Pourtant à la Haye, le Palais de la Paix qui résistait encore semble être à bout de forces : les Boches brûlent leurs dernières cartouches ! Mystérieusement avertis par l’instinct, les survivants des terriers se regroupent, se préparent à l’assaut final avec leurs arcs et leurs flèches, leurs massues et leurs casse-tête. Pour que la bataille suprême ne soit pas trop sanglante, il faudrait faire taire définitivement les canons. Pour cette dernière fois, le Dr. Christiansen consentira à utiliser la science par la mise au point d’une invention jalousement sauvegardée jusque là, les " Rayons Herziens " qui, en faisant exploser la poudre noire, délivreront définitivement les hommes de l’emprise de l’ingénieur von Satanas. Le roman se conclura avec Miraud, entonnant " la Marseillaise " légèrement modifiée :
" Voici tous les obus toxiques
les suffocants, les asphyxiants,
Torpilles et bombes chimiques,
L’Enfer lâché sur les vaillants !
(bis)
Et sentez-vous dans nos campagnes,
Les nappes de gaz empoisonnés
Venant jusque sous notre nez,
Asphyxier nos fils et nos compagnes !
Aux armes, citoyens,
Assurez vos baîllons… "
" L’Ingénieur von Satanas " paru en 1919 est le plus rare des ouvrages d’Albert Robida. Et le plus sinistre. Ses visions pessimistes du futur, développées dans " le Vingtième Siècle" mais surtout dans " la Guerre au Vingtième Siècle " et, avec Giffard, dans " la Guerre infernale ", intuitions géniales, trouveront ici leur réalisation. La science, source de progrès infini chez Jules Verne, toujours regardée avec méfiance par Robida, devient dans ce roman " cette gueuse de science ", le rêve d’une société mécanisée et d’une vie facile ayant été brisé par la mystérieuse adéquation (qui ne peut être que d’essence satanique) entre la science et la dévorante ambition des Prussiens (les Boches ) rendus seuls responsables du carnage :
" Voyez tous à l’œuvre la hideuse Allemagne,
Hideuse dans son âme, hideuse en ses forfaits,
Son Kaiser qu’on dirait vomi par quelque bagne,
Ses princes procrées par l’Enfer tout exprès (…)

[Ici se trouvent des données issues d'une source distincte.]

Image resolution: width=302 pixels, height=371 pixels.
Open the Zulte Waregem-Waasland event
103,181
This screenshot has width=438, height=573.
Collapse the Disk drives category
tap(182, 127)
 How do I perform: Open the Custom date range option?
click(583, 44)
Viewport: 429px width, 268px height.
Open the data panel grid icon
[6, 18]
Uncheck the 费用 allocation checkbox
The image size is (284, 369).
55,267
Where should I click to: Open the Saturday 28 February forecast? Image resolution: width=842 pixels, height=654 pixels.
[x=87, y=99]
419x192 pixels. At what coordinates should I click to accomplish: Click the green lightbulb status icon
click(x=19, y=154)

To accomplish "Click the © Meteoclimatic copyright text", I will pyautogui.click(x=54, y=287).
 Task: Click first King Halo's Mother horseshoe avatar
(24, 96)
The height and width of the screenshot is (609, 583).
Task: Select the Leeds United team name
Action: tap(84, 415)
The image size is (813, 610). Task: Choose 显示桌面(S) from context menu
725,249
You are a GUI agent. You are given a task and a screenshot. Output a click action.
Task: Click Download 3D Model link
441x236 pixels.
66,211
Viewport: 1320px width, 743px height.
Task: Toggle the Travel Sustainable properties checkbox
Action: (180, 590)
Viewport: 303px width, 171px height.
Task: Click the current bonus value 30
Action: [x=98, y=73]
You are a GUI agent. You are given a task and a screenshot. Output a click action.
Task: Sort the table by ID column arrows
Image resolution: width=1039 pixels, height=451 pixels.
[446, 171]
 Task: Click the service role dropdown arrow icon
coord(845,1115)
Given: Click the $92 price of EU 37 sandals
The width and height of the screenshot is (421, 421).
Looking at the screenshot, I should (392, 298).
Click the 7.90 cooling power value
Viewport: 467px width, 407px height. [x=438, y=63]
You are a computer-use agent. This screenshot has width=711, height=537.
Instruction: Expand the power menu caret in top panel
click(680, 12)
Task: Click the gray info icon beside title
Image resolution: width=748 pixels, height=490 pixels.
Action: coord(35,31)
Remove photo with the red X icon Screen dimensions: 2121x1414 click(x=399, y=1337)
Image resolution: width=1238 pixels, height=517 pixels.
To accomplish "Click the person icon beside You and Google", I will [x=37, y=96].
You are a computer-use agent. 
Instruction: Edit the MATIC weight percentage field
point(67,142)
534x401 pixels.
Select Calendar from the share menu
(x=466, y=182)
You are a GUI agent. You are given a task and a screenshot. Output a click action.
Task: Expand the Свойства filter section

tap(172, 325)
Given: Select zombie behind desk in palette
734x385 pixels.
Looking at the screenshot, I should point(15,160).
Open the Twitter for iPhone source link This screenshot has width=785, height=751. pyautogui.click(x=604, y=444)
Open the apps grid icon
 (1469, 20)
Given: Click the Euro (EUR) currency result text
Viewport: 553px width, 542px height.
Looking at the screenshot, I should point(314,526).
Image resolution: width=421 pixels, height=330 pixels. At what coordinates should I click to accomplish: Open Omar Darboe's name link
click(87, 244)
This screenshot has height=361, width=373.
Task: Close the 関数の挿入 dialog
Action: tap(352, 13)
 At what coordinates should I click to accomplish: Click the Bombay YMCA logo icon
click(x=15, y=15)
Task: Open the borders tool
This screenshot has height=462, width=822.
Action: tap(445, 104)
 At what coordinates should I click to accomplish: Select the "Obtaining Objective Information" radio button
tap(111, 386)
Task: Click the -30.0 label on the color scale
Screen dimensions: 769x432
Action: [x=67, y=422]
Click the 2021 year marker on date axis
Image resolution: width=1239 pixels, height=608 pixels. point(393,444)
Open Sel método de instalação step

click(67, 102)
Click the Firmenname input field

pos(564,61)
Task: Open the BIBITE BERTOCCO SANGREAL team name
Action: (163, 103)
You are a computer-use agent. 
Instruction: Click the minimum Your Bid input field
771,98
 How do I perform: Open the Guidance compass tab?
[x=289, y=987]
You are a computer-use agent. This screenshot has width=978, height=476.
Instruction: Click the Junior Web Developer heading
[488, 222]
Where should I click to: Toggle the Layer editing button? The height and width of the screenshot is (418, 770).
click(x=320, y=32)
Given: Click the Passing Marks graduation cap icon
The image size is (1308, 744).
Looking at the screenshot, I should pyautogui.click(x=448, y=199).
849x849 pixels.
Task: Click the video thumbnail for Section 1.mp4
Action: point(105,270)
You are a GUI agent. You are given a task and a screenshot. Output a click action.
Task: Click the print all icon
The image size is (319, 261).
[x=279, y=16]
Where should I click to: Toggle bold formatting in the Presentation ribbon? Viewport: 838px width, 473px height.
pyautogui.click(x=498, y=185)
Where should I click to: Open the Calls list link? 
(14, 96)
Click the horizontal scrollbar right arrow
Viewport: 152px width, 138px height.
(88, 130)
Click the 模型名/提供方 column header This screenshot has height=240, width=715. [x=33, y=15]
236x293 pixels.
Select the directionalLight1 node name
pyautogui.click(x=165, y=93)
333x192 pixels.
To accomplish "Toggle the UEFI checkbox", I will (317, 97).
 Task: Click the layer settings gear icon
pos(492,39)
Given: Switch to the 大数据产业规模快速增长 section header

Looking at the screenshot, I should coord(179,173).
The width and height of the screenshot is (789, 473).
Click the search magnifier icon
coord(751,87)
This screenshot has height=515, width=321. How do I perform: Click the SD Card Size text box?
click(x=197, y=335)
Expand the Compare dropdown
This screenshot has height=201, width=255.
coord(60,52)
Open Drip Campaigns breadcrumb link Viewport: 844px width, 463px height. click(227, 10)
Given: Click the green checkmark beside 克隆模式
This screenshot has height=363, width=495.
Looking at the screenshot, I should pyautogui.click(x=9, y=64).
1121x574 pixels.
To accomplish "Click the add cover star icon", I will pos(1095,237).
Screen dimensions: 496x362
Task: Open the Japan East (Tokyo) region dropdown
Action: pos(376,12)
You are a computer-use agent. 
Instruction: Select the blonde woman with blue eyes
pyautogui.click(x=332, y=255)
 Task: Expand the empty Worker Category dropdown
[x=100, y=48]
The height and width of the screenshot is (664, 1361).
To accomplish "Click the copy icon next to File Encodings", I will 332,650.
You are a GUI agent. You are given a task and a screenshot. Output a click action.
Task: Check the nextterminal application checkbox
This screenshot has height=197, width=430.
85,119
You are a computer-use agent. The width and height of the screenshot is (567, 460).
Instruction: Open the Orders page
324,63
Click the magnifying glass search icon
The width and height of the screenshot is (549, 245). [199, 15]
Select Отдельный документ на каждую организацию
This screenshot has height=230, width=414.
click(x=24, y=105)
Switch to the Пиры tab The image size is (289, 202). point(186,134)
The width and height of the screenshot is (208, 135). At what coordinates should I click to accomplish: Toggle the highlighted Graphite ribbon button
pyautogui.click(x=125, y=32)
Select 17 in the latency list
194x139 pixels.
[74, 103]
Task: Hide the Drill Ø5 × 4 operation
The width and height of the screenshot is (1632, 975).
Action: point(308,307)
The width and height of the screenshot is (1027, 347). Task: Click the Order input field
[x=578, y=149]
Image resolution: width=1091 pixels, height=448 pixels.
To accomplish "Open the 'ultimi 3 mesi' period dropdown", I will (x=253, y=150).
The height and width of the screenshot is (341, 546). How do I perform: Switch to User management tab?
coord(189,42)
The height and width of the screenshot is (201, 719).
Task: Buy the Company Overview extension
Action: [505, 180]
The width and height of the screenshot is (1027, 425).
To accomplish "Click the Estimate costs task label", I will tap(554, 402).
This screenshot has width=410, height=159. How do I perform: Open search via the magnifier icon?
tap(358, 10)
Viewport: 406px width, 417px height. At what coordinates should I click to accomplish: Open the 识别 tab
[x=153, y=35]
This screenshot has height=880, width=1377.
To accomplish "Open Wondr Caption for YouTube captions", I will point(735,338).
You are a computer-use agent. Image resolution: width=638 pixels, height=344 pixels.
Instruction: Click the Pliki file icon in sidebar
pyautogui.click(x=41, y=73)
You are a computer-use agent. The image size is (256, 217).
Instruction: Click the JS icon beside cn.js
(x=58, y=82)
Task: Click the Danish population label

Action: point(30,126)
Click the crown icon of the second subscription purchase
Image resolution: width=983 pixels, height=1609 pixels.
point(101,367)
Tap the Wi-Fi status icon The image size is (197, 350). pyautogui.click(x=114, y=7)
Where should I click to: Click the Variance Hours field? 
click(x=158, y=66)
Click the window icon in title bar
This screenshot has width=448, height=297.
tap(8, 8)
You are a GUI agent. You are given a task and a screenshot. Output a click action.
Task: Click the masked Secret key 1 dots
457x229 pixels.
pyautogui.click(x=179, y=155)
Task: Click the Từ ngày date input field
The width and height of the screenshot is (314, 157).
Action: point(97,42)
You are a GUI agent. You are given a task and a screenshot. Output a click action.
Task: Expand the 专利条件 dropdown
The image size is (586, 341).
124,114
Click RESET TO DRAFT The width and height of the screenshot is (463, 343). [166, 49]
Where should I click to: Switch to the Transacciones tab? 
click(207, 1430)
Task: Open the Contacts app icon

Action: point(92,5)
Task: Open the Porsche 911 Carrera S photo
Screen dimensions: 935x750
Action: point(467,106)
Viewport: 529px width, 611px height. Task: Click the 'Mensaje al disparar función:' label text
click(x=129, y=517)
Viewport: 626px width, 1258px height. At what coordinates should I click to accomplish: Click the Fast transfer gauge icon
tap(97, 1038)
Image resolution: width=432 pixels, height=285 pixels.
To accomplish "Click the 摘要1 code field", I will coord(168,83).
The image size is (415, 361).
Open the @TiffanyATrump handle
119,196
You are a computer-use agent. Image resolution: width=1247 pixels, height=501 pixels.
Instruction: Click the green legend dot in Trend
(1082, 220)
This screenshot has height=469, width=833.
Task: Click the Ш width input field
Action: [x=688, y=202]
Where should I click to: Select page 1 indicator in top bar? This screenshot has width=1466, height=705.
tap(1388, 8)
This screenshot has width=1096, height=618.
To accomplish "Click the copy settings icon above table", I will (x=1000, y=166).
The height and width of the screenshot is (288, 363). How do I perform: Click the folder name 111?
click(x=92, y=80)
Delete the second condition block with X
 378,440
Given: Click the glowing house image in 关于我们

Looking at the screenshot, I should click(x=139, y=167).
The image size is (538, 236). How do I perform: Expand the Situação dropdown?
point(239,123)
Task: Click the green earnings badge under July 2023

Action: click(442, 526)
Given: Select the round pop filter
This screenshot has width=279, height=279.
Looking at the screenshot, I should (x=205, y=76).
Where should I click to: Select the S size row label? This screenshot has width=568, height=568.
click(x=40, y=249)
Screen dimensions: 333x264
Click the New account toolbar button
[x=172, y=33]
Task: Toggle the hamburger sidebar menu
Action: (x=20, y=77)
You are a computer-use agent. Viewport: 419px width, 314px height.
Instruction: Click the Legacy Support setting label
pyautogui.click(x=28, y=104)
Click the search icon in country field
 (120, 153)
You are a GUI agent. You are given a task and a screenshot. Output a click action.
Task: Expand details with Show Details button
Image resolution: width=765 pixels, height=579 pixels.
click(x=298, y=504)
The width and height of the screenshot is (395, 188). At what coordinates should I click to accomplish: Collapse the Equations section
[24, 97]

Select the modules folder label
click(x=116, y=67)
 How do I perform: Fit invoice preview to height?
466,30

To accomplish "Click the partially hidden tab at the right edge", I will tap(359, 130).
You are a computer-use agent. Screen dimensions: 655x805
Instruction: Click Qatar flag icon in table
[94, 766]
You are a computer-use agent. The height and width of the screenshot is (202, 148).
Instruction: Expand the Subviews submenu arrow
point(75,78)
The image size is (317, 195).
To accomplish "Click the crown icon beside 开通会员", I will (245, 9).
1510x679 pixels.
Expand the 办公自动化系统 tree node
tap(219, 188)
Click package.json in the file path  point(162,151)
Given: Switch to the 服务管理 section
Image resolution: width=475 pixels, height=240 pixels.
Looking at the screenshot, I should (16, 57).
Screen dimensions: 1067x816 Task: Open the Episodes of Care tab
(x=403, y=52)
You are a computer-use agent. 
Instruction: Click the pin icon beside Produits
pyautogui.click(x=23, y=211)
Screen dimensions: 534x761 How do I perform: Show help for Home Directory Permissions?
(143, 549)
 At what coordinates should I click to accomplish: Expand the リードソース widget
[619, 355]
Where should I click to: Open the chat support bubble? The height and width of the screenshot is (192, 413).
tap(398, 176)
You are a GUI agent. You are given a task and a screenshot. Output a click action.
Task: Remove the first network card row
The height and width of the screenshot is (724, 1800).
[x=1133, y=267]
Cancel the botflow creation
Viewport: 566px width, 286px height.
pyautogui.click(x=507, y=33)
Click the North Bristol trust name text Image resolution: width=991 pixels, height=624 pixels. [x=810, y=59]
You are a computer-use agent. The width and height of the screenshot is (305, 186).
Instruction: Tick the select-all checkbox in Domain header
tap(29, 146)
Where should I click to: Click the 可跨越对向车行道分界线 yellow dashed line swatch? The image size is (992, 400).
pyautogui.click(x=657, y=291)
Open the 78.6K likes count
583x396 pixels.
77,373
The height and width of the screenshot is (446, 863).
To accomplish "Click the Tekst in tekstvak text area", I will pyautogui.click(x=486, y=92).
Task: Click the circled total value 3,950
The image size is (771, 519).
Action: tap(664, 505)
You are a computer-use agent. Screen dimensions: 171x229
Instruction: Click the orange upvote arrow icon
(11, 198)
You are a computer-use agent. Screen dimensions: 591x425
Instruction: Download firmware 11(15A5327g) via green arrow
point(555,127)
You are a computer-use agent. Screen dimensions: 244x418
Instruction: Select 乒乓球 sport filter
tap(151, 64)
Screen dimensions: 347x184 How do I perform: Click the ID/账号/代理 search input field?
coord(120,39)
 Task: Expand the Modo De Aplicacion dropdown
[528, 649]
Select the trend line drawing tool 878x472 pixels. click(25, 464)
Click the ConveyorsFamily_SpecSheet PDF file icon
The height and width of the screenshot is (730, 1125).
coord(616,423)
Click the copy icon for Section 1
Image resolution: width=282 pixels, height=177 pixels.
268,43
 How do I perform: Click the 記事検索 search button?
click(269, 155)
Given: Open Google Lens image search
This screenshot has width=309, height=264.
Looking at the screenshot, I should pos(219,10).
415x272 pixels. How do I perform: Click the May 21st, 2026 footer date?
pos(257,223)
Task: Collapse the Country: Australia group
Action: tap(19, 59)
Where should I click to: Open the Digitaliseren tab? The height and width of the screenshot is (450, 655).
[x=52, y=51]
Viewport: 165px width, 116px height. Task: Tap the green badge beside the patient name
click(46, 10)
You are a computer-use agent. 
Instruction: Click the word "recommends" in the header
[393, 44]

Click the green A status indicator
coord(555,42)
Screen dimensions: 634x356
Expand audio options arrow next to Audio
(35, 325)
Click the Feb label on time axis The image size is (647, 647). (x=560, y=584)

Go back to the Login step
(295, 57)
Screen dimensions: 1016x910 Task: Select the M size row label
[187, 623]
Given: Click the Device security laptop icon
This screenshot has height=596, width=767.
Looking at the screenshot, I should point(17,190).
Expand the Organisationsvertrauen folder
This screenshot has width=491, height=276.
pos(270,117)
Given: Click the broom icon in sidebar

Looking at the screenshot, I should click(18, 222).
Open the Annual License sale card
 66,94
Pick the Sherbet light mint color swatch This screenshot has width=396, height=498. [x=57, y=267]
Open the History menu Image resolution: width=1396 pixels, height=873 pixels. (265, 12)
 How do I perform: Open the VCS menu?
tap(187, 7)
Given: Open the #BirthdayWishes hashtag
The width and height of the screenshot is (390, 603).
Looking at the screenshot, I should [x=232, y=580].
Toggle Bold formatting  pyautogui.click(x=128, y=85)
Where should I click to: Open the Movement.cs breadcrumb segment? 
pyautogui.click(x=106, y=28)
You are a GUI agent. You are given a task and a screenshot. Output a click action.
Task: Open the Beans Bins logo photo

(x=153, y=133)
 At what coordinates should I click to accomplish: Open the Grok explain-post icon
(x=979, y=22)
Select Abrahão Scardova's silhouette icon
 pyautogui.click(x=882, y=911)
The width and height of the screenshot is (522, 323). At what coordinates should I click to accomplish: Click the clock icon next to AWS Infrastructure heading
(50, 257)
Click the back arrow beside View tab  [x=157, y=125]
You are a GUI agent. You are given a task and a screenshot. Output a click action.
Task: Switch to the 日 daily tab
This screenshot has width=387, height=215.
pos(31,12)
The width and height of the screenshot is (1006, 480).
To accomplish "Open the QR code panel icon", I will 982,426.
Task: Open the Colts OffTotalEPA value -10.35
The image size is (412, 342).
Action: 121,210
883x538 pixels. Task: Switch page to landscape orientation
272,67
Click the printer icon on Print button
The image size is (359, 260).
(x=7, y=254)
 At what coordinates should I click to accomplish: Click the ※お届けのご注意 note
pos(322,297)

Appétits monstrueux de quelques brutes féroces, d’une caste de féodaux en fringale de richesses et d’avantages, de théoriciens du massacre productif, de hauts seigneurs de la grande industrie et de la finance affamés de milliards et de puissance… A table pour le festin ! à table ! "
La description de la vie dans les " terriers " est calquée sur celle des tranchées. La lutte pour la survie des individus s’enracine dans un décor minutieusement reconstitué. Aucun détail de la vie quotidienne ne sera laissé de côté : agencement des lieux, difficulté de subsister, de s’habiller, les blessures du corps, les atteintes épidémiques, la crasse, la pauvreté, la misère, la mort, lot quotidien des défenseurs de Verdun. L’agressivité et le désespoir véhiculés dans le récit est à mettre en parallèle avec ceux de Méric dans " la Der des ders " et ceux d’autres romans – non conjecturaux- de Malaparte et de Dorgelès. " L’Ingénieur von Satanas " entonne le chant du cygne d’une Europe défunte et de sa future éclipse de la scène de l’histoire. Un livre prémonitoire composé par un utopiste d’une valeur inégalée.